Goal 1.
In the personal essay about old pictures below, turn the paragraph that starts "I saw family." into a short bulleted list that keeps its main facts.
Goal 2.
Carry on the personal essay about old pictures from the point where it stops, keeping the same first-person voice.

Given text.
--- start ---

I just spent an hour looking through the pictures on my computer. You know, the ones that are in random folders that you never really look at until one day you do? Sometimes I like to torture myself. I saw a 15-year old girl at Brandeis for a summer, flirting with all the boys and learning how to do her own laundry. I saw an insecure freshman in high school, trying her best to look like she has many friends, and an over-confident senior, ecstatic in the knowledge that she's found a few real ones, yet terrified of losing them. I saw a 19 year old birthday girl, getting drunk with her best friends by pretending to be 21, and getting hit on by the guy she couldn't yet have. I saw a 21 year old, having a beer with her brother. I saw a room, a bed, a living room, a kitchen, an apartment up on 77th and Lex that's empty and full at the same time. I saw a college student, out at parties in skimpy outfits, acting in plays and dressing up for Halloween and trying to be everyone she thought she should be at any given moment, posing for photos she hopes beyond hope will end up tagged on Facebook so that everyone can know how social she is. I saw a world traveler, standing before monuments and vistas and statues, loving the freedom but missing home. I saw a girlfriend, hugging and cuddling and kissing the boy she loves, staring at him with eyes full of adoration and admiration and hope.
I saw family. Parents, siblings, cousins. A baby niece dancing at a bar mitzvah. Family at a graduation, family at a baseball game, family on vacation. Family saying goodbye and 'till we meet again.
Sunsets. Mountains. Deserts. Buildings. Beaches. Classrooms. Airports...

--- end ---

Data provided.
--- start ---

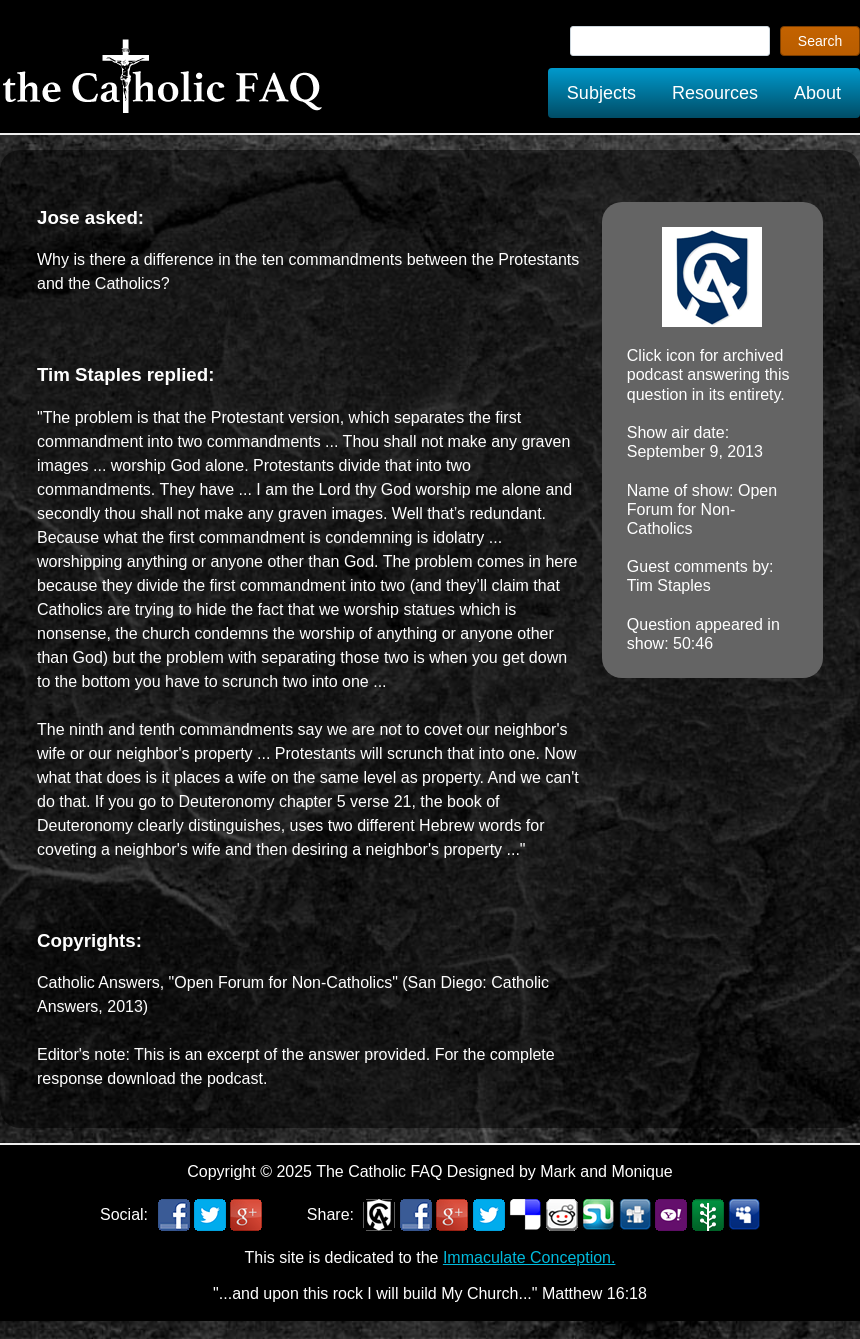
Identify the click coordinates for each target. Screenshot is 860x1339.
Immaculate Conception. (529, 1257)
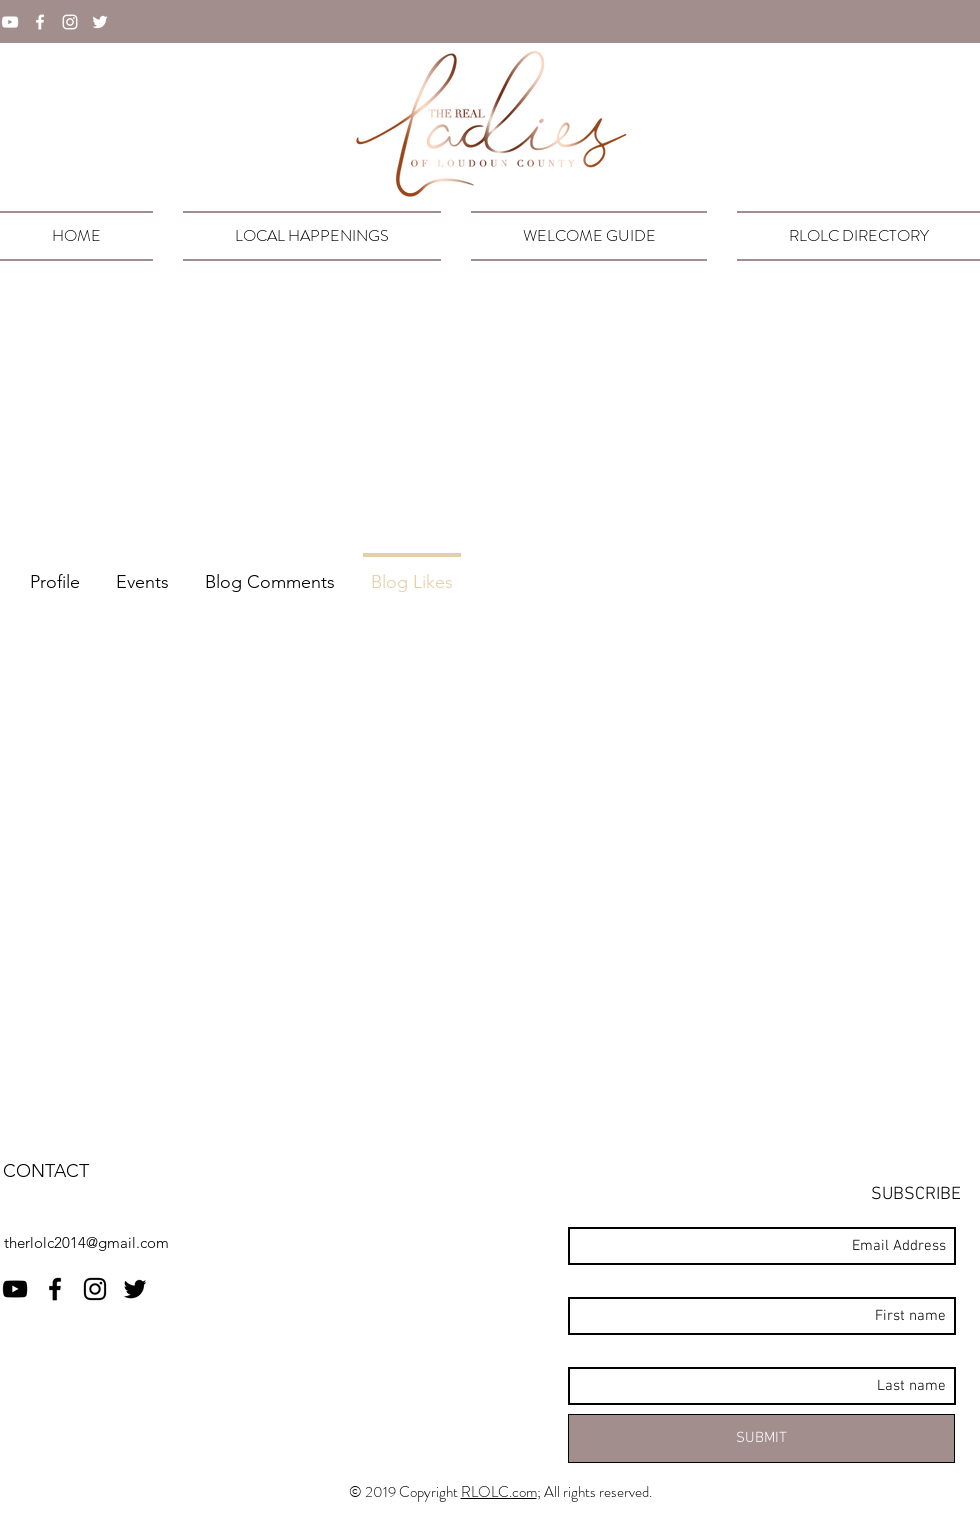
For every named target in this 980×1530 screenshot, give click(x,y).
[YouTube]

--- end ---

Task response 1.
I saw family:
- Parents, siblings, and cousins
- A baby niece dancing at a bar mitzvah
- Family at a graduation, at a baseball game, and on vacation
- Family saying goodbye and "till we meet again"

Task response 2.
Hands, eyes, blurry backgrounds and foregrounds. Pictures that were taken too quickly or not quickly enough, pictures that scream out, "look how incredible this was!" and pictures that should never have been taken in the first place. Pictures on airplanes and in between sheets, pictures in bathing suits and bridesmaid dresses. In Israel and Poland and Brooklyn and Ireland and Las Vegas and Amsterdam and Rhode Island and Venice and Maryland and Queens and Seattle and Great Neck and the Bahamas and all over Manhattan.
Memories and moments that exist now only as pixilated realities, blobs of color that from far away look like something real, but up close become meaningless dots, desperate to become something more, something physical, something still happening, or if not that, then at least printed onto something tangible. Something that can wear around the edges in an album that grandchildren shuffle through every so often to see what grandma was like when she was their age.
Make me real they beg. Come back, come back, come back. Come back to elementary school and high school and college; come back to this one and that one and this one, last, real love. Come back to last year and last summer and that one last week one last dinner one last kiss. One last click, and they're gone.
So now here I am, living and breathing and three-dimensional, and the pictures are still being taken. They're still getting tagged on Facebook and posted in blogs, still getting stuffed into folders and hidden away until I can go through this all over again in months or years from now. Will I miss these days in quite the same way? Or have I entered some kind of new phase when it all just starts blurring together? Man, it hurts. I sometimes want so badly to just rewind time, and I'm still so young. What happens in 10, 20, 50 years from now? Will it hurt even more? Who am I to miss being younger, when I'm only still just a child myself? I want to live in the moment, but moments pass instantly and then all you end up doing is chasing after the newest ones, trying your best to keep up. I want to live for now, and for my future, but can't I also live for my past sometimes, without feeling like I might fall apart?
It's strange, it's not like I wish I were somewhere else, or someone else, or even someone who I used to be. I just wish I could be everything at once. I wish I could be me now, and me then, and me tomorrow and next year. I want everyone I know and everyone I love and every time I smiled and every place I danced and every dream I chased and every epiphany and growth and trip and experience to be right now and right here. Not like in the Lion King, not living in me. Living with me. Just plain living.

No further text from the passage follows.